## [Work item]
If a line in the data below holds the word "Anegada", copy it.

[Pixel coordinate grounding data]
===============
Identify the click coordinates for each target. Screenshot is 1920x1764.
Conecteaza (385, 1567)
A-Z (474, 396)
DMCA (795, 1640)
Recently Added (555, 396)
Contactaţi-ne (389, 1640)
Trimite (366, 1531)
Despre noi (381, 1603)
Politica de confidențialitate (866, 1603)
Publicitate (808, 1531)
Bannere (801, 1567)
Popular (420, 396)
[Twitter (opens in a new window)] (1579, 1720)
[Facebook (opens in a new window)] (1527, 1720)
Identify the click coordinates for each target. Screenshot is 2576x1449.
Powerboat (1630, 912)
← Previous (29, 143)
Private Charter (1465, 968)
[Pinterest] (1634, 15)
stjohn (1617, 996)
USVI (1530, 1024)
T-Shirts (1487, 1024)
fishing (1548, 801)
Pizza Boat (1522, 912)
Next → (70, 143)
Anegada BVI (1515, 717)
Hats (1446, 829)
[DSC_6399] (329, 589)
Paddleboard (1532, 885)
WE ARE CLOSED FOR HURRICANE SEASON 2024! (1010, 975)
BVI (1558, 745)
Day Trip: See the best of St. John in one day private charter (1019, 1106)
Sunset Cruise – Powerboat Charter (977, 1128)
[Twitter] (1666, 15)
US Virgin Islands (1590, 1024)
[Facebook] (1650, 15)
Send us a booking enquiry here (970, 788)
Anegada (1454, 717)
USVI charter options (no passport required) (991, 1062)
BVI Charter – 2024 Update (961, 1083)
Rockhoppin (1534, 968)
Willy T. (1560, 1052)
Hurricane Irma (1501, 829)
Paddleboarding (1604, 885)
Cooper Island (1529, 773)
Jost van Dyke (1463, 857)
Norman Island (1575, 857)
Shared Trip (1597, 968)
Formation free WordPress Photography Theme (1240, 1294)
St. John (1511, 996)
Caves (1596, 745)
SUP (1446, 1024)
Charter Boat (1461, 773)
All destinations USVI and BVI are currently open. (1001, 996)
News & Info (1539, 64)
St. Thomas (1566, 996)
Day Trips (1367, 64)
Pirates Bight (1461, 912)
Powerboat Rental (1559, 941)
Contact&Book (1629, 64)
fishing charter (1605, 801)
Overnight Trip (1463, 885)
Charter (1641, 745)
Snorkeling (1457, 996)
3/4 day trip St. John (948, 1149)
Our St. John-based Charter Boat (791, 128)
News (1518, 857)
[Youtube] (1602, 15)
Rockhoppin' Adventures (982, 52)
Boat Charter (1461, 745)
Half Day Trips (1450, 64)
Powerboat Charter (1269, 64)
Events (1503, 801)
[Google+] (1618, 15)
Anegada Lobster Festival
===============
## [Exercise answer]
Anegada BVI (1515, 717)
Anegada (1454, 717)
Anegada Lobster Festival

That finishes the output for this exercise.